If a line includes "Sort", copy it out of the entries.

+===+

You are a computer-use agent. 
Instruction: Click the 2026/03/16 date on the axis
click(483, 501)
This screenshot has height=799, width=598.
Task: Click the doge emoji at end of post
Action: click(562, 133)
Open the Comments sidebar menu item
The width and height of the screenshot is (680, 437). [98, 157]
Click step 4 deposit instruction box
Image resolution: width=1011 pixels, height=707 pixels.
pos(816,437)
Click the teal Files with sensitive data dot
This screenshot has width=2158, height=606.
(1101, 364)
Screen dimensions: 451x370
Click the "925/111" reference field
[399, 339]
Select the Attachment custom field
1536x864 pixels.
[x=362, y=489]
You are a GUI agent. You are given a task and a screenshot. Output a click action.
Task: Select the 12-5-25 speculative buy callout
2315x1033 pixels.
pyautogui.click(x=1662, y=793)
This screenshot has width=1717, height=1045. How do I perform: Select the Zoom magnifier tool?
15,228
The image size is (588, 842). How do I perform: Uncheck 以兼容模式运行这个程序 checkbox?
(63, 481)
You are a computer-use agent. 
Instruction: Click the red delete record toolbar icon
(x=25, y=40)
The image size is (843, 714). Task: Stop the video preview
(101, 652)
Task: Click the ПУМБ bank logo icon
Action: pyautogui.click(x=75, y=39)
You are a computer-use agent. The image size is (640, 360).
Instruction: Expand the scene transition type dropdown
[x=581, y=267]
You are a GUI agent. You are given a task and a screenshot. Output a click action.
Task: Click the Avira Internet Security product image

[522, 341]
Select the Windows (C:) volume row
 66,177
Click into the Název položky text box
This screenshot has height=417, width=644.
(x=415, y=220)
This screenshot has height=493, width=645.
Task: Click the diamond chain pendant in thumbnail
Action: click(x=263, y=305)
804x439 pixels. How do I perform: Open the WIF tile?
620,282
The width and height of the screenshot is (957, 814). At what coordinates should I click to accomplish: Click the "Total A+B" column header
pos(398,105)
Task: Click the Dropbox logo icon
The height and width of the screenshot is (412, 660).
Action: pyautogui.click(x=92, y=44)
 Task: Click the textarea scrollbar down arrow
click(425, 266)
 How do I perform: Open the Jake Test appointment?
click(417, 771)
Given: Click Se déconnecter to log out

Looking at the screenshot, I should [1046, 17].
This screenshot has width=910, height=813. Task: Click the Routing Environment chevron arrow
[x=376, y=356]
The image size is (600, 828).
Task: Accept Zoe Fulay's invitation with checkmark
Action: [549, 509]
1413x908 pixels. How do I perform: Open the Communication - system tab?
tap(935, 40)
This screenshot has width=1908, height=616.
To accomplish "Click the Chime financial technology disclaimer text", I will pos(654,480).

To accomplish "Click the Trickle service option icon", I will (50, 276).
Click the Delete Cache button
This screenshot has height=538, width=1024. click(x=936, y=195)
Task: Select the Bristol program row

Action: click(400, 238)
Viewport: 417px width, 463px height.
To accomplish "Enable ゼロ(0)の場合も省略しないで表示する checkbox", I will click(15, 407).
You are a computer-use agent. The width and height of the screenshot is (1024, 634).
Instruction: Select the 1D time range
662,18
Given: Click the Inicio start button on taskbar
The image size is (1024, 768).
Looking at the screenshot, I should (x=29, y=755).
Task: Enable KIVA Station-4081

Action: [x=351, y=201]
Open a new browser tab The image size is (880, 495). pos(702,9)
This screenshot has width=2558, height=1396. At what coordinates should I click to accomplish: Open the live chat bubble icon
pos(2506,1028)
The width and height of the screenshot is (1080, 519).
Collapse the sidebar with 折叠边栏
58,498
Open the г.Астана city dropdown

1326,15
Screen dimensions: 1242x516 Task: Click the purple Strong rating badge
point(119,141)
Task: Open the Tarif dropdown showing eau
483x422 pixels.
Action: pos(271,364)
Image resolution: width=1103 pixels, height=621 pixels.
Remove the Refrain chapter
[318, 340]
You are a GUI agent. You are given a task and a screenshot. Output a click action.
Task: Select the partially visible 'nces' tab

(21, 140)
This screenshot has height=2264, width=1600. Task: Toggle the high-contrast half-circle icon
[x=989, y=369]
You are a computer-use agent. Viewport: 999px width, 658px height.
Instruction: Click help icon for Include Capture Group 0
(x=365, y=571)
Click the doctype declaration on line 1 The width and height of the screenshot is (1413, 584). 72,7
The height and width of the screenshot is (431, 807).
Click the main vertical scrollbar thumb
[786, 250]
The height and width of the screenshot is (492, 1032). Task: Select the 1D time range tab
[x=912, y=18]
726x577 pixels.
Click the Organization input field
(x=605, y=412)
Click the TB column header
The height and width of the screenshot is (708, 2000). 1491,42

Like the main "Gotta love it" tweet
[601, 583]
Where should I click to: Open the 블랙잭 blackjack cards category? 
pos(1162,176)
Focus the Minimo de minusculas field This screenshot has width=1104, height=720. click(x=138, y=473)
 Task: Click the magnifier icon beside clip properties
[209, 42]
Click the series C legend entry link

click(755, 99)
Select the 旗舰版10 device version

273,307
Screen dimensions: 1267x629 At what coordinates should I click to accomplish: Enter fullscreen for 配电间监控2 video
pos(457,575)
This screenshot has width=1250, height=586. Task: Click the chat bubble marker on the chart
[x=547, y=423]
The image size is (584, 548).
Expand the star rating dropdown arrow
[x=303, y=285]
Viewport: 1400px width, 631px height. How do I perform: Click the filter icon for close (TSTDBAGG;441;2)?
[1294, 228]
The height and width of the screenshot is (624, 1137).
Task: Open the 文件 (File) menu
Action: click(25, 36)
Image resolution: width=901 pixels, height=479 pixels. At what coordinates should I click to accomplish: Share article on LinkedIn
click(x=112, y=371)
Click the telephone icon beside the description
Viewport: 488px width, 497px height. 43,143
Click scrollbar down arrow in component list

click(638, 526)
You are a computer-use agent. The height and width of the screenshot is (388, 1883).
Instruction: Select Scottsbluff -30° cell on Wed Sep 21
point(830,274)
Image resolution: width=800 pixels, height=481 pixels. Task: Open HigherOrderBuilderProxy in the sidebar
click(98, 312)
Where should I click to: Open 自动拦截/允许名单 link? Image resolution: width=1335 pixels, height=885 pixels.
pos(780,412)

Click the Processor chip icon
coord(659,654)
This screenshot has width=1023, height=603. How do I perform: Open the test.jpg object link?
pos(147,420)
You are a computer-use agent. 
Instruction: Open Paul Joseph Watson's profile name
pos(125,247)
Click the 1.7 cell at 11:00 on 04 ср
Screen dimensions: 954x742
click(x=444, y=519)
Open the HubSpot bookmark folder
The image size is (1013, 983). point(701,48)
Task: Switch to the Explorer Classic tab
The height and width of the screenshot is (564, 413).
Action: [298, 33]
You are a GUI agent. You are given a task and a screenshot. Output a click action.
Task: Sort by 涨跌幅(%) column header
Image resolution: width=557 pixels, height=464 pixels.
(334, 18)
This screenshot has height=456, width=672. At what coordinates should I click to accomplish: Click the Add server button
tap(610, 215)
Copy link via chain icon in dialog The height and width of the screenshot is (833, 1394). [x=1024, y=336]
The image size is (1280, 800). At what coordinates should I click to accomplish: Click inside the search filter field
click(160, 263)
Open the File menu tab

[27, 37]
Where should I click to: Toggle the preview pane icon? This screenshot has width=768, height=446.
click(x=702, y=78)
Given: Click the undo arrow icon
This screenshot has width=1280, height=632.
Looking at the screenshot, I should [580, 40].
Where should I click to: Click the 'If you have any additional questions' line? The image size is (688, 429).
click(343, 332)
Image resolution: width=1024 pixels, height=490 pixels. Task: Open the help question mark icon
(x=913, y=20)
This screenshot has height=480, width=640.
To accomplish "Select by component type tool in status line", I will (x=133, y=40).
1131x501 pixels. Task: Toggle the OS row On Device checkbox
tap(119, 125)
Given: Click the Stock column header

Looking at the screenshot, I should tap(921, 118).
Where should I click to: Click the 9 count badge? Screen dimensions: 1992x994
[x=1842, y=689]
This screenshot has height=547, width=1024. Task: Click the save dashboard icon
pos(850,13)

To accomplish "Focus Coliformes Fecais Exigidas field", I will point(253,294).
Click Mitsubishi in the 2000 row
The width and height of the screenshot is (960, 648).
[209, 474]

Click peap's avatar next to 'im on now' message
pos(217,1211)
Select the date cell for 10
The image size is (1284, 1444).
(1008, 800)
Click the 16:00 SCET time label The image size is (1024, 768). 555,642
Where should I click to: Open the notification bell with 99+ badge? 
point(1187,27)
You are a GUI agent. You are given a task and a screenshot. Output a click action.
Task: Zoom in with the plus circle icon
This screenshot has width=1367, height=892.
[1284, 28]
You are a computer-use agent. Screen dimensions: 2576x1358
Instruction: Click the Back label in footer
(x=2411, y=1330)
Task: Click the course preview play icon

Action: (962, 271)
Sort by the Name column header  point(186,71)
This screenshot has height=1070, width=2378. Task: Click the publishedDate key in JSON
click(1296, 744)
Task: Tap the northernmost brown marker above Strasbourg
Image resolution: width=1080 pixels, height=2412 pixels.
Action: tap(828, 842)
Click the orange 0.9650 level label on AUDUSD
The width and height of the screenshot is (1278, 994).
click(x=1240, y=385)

+===+

- [Result for this task]:
Task: Sort by 涨跌幅(%) column header
Sort by the Name column header  point(186,71)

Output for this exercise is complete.